Найдя новое приключение, я совсем забыл о последних новостях с базы бандитов. Вернувшись в Казарму, ломанулся к Матросу, занятым весьма интимным делом; мы определили мужику место, отдельное от всех солдатиков, и, так и не вырвав из рук бутылку джина, уложили его. Утром, как ни странно, я не слышал, что вокруг поднимались люди, одевались, строились, спускались на завтрак; поднялся, когда парнишки выполняли нормативы, женщины отправились в соседние дома. Пока Владимир спал, умылся, слопал манную кашу без положенного хрустящего хлебца, выстирал одежду. Теперь же нам предстояло вернуть человека к нормальной жизни.

– Товарищи ничего, – хмыкнул я. – Один умер, второй убил, третьего я не видел.

– Вот так да! Первого что ли? А за что убил?

– Откуда знаешь?

– Что знаю?

– Откуда знаешь, что он Первого убил? – сощурился я.

– Как, «знаю»? Я не знаю, я у тебя спрашиваю, – фыркнул Матрос, зажигая сигарету. – Как звали-то мужика?

– То есть как..? Ты спрашиваешь, как звали Первого?

– Да.

– Витю Первого?

Сигарета, только что осиротевшая на несколько миллиметров, остановилась на полпути ко рту Матроса. Он хлопал глазами и, пребывая в непонимании вместе со мной, слегка шевелил губами.

– Мой товарищ, с которым мы раньше ходили, застрелил Витю Первого, – наконец сказал я.

– Ёбушки-воробушки, – присвистнул Матрос, снова стряхивая пепел с так и не приложенной сигареты. – Что они не поделили?

– Личное…

– Ясно, бабу. И да, в следующий раз, когда тебе приспичит привести ко мне самоеда, ради приличия постучись, – он подмигнул, ненавязчиво намекая, что в следующий раз он так благодушно не спустит мою выходку. – Что ты решил?

Я вздохнул. На самом деле в последние дни мне некогда было и подумать о предстоящей вылазке, о том, что несколько часов придётся провести в тяжёлом обмундировании, неудобных противогазе и костюме.
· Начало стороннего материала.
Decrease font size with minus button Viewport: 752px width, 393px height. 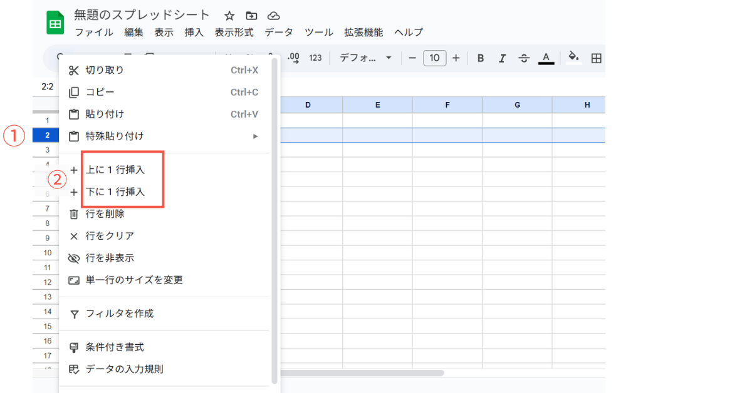(x=412, y=58)
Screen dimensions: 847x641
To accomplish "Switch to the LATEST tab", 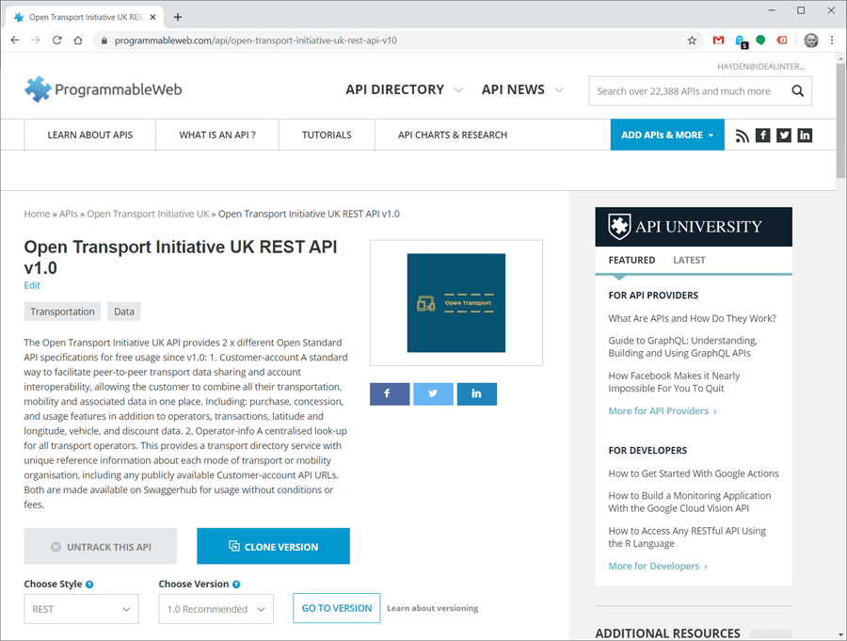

Мысленно я проклинал эту затею и считал её ненужной, несовершенной, но, вспоминая о торчащей радиовышке, понимал, что идти всё же придется. Поэтому, когда Матрос задал вопрос в лоб, я не нашёл ни единой причины, по которой могу бы действительно отказать ему. Поэтому я согласился.

– Спасибо, Медведь, – ответил он, хлопая меня по спине.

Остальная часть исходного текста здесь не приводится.